CURSE ONE DAY, BLESSING THE NEXT
The inflation protection provided by TIPS in 2014 proved to be a curse over the latter half of that year, as the declining price of oil brought down inflation expectations and TIPS underperformed Treasuries. Inflation expectations continued to fall with the price of oil until hitting a multiyear low in mid-January 2015. Since then, the stabilization of oil prices near $50/barrel, as well as signs of improvement in the global economy, has been a blessing for TIPS investors [Figure 1].

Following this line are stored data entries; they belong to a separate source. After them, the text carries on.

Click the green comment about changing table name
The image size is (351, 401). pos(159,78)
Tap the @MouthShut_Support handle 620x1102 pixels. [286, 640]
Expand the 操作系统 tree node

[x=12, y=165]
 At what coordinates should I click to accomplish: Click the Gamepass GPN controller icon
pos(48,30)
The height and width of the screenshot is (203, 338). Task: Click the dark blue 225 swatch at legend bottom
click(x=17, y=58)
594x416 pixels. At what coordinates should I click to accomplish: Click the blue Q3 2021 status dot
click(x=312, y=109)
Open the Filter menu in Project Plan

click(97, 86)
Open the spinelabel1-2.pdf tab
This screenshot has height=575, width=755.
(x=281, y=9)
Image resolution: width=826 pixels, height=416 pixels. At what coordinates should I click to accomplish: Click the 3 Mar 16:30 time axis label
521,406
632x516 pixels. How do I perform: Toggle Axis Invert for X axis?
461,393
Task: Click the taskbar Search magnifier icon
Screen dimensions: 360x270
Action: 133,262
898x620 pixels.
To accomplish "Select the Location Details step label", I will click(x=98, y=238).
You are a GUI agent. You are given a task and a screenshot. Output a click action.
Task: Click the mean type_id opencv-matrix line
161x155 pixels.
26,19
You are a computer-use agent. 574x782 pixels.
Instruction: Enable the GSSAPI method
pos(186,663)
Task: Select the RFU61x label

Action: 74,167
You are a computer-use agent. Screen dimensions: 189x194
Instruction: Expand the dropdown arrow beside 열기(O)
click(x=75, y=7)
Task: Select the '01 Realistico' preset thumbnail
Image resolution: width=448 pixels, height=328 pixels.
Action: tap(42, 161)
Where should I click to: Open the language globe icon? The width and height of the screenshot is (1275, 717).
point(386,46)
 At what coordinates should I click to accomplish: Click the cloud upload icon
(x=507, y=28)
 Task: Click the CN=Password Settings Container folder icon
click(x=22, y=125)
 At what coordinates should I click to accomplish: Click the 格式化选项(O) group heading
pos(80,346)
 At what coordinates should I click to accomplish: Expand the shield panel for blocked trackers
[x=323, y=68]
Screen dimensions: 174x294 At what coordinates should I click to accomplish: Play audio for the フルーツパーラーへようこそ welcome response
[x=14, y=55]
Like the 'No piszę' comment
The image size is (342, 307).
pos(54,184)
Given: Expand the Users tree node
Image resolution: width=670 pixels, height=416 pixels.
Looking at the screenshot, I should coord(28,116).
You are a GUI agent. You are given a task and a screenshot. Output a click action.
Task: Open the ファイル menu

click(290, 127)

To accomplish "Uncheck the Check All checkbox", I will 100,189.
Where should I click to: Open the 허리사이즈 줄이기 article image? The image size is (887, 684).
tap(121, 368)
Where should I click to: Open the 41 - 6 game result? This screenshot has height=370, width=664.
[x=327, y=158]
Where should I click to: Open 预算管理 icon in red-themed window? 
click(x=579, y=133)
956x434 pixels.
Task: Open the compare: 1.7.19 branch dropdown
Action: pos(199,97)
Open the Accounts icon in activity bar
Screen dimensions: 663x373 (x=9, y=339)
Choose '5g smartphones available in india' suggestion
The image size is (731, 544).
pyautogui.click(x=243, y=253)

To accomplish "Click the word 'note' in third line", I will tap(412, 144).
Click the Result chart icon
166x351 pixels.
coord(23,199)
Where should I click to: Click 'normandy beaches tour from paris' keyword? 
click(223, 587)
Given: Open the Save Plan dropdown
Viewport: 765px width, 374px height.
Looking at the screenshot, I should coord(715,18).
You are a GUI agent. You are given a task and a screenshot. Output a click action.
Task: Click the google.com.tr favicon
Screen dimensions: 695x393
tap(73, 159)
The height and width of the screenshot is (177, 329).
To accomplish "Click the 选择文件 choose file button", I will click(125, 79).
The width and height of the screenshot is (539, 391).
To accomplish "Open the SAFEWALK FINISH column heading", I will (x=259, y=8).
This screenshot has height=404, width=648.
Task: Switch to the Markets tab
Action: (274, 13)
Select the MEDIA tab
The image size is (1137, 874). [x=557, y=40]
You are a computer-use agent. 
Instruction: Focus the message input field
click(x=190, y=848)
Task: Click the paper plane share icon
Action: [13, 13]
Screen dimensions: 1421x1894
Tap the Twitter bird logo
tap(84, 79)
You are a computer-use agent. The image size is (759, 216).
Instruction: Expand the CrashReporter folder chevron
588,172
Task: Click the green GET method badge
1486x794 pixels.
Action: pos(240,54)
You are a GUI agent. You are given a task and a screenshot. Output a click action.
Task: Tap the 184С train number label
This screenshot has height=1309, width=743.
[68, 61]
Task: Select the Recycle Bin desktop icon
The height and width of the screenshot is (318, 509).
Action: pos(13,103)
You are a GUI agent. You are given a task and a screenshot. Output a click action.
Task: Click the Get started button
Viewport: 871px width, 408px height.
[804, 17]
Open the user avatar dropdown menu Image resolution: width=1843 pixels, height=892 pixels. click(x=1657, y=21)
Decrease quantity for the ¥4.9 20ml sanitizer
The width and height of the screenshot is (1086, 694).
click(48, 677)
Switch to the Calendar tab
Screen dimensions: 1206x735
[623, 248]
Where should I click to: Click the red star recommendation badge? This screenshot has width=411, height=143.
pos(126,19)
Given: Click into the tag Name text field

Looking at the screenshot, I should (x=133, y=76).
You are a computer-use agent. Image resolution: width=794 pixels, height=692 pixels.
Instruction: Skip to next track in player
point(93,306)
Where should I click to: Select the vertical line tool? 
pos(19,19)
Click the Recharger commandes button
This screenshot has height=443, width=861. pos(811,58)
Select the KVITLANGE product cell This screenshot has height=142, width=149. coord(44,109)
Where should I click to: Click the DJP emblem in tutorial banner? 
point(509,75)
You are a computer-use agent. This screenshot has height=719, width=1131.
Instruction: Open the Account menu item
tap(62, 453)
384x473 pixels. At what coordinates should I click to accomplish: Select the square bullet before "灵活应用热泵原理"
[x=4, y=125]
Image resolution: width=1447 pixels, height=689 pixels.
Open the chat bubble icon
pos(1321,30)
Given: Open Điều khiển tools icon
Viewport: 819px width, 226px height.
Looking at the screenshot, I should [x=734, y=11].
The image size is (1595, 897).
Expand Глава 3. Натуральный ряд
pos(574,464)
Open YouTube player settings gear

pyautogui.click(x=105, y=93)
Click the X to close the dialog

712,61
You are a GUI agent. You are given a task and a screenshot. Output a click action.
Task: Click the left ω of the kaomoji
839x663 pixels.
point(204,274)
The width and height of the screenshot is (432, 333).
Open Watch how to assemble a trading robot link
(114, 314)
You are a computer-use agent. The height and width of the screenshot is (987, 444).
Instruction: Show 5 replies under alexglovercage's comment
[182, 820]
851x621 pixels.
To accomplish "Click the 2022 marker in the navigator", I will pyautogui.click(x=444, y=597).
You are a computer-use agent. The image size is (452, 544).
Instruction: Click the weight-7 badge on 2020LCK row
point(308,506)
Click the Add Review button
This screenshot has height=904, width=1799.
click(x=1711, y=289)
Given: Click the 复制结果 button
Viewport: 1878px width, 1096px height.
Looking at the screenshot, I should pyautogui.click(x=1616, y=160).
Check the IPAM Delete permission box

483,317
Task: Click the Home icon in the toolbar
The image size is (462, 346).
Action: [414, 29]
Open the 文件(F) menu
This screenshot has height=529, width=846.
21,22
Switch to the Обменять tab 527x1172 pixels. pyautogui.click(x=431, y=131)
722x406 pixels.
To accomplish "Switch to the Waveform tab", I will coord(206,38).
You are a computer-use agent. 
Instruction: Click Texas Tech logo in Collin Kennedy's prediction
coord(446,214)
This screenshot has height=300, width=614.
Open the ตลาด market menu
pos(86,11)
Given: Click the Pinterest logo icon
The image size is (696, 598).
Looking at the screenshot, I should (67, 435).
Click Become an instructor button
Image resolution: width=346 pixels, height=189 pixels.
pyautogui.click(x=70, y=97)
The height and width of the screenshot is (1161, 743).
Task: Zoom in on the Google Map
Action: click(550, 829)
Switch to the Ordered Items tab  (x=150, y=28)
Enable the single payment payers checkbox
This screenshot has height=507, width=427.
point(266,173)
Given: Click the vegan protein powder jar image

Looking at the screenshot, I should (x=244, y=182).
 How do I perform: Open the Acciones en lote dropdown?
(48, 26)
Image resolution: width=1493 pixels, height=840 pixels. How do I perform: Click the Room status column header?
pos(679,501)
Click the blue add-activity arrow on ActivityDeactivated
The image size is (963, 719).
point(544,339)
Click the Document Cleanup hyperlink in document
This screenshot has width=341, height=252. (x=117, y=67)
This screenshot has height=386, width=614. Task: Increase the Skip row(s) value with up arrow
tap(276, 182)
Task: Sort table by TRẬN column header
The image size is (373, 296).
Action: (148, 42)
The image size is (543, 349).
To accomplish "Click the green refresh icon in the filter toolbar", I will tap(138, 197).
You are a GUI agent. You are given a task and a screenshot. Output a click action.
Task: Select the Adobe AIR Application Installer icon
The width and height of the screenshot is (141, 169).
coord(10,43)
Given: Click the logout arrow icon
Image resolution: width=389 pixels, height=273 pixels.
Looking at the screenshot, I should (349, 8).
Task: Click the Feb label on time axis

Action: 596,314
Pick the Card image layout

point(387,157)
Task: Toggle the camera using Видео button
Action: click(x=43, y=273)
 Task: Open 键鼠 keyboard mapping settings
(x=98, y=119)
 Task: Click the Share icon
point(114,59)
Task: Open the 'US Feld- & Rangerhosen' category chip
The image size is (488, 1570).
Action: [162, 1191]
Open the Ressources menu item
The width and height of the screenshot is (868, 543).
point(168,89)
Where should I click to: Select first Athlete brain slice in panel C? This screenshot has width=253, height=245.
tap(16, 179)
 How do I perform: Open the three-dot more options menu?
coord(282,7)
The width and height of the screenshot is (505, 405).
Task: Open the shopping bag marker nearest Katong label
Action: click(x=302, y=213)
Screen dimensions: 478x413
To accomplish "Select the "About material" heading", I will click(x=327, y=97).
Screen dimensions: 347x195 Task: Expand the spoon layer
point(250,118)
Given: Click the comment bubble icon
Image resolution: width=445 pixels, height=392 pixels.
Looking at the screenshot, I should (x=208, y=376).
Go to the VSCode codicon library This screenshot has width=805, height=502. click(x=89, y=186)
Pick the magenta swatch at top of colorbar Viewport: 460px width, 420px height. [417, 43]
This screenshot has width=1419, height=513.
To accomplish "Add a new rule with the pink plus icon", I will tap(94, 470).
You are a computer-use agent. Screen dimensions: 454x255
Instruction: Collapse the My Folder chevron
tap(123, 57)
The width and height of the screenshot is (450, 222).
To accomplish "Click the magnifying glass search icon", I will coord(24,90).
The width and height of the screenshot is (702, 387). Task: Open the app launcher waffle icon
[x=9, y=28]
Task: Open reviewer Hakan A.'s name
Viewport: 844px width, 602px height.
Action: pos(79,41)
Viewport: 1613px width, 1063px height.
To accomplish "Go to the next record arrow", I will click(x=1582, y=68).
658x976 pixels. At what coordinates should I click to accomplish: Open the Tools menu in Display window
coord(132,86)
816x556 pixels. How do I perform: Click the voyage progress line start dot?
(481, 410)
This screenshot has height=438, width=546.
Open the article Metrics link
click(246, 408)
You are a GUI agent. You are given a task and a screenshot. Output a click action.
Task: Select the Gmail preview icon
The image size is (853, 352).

The break-even 10-year market-implied inflation rate, the difference between the conventional 10-year Treasury yield and the 10-year TIPS yield, rebounded from a multiyear low of 1.54% on January 15, 2015, a level not seen since August 2010, when global economic concerns, led by European recession fears, drove inflation expectations lower [Figure 2]. TIPS have outperformed conventional Treasuries by a notable 1.4% since inflation expectations bottomed on January 15, 2015, through the end of last week, March 6, 2015, as measured by Barclays Index data.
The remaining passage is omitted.